Taxonomy of the Dow Jones Industrial Average [2/2]: the Multi-Dimensional Scaling case

This article completes the short study described here, in which the correlation matrix of 30 US stocks is computed and analysed in terms of its associated minimum spanning tree. This approach revealed economic sectors, by linking together stocks presenting strong correlations. In this article, we propose to extend this study using multi-dimensional scaling instead of a minimum spanning tree. First, let’s define what MDS means.

Multi-dimensional scaling seeks a mapping from a space $S$ with a distance $d$ to an Euclidian space of dimension $n$ , so that pairwise distances are preserved. In our case, each point of $S$ is a stock and $d$ is the distance defined from the correlation matrix introduced in the first part $d_{ij} = \sqrt{2(1 - \rho_{ij})}$ . The objective of this approach is to map the 30 stocks into a 2D (or 3D) space while preserving distances. As a result, this mapping would allow us to distribute the stocks according to their pairwise correlations, so that close points in the 2D space are highly correlated stocks and conversely, points far from each other are stocks with a low correlation.

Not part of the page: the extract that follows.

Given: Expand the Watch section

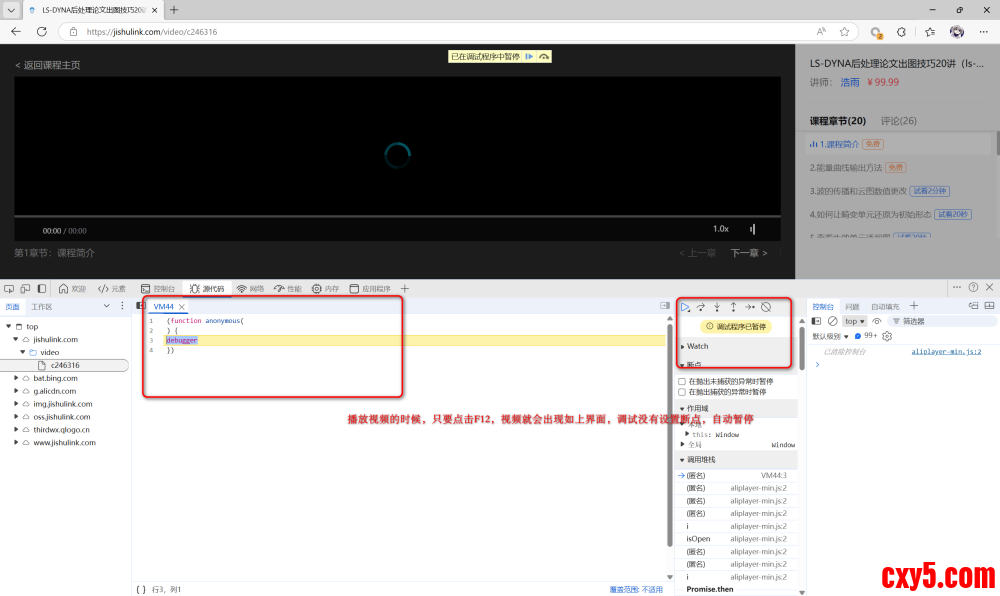Looking at the screenshot, I should point(697,346).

More precisely, the mapping is obtained by minimising the objective function $\Biggl(\sum_{i\ne j=1,...,N}\bigl(d_{ij}-\|x_i-x_j\|\bigr)^2\Biggr)^{1/2}$ .

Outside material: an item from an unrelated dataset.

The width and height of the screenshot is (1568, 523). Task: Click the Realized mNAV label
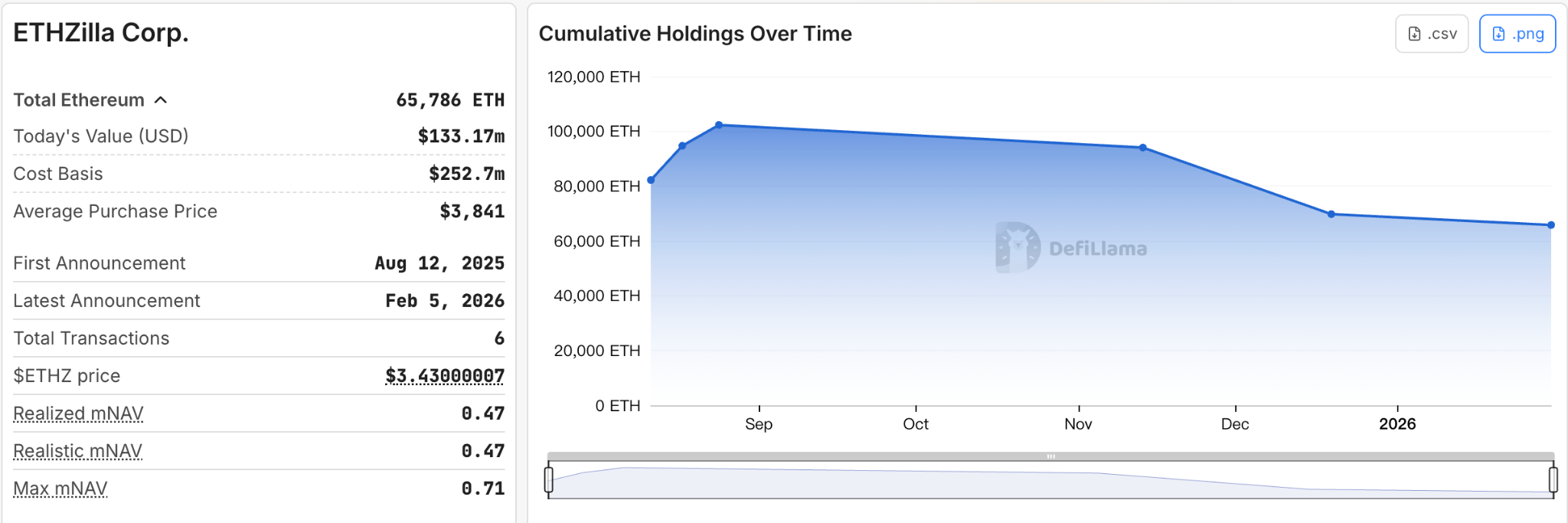(78, 413)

Let’s write some Python code to find this mapping:

from sklearn import manifold

# sectors obtained from the MST of the first part
sectors = {'CAT': 0, 'XOM': 0, 'CVX': 0, 'DWDP': 0,
           'CSCO': 1, 'MSFT': 1, 'INTC': 1, 'AAPL': 1,
           'V': 2, 'AXP': 2, 'GS': 2, 'JPM': 2, 'TRV': 2,
           'KO': 3, 'PG': 3, 'WMT': 3,
           'MRK': 4, 'PFE': 4, 'UNH': 4, 'JNJ': 4,
           'GE': 5, 'MMM': 5, 'VZ': 5,
           'BA': 6, 'MCD': 6, 'UTX': 6, 'IBM': 6,
           'DIS': 7, 'HD': 7, 'NKE': 7}
           
# list of colours associated to a ticker, given its sector
list_sect = [sectors[ticker] for  ticker in dist_matrix.columns]

seed = np.random.RandomState(seed=2)
mds = manifold.MDS(n_components=2, max_iter=3000, eps=1e-9, random_state=seed,
                   dissimilarity="precomputed", n_jobs=-1)
pos = mds.fit(dist_matrix).embedding_

The variable pos is a 30 by 30 numpy array, so that pos[i,0] and pos[i,1] are the coordinates of stock $i$ in the euclidean space.

We can now plot each stock at his position in the 2D Eucliden space:

plt.figure(figsize=(10,10))
plt.axis('off')
plt.scatter(pos[:, 0], pos[:, 1],  s=1000, alpha=0.7, lw=0,
            c=list_sect, cmap='rainbow')

for label, x, y in zip(dist_matrix.columns, pos[:, 0], pos[:, 1]):
    plt.annotate(
        label,
        xy=(x, y), xytext=(0, 0),
        textcoords='offset points', ha='center', va='center',
        )
plt.show()

We obtained the follogin result:

MDS representation of the stocks

Note that each stock is coloured according to its position in the MST defined in the first part. We can see how the clusters of the first part are preserved, stocks belonging to the same sector are correctly maped in regions where they are close from each other. We also observe the same centrality of MMM as in the MST. The significant diversity of 3M activities explains this centrality, the company being exposed to a broad range of economic sectors.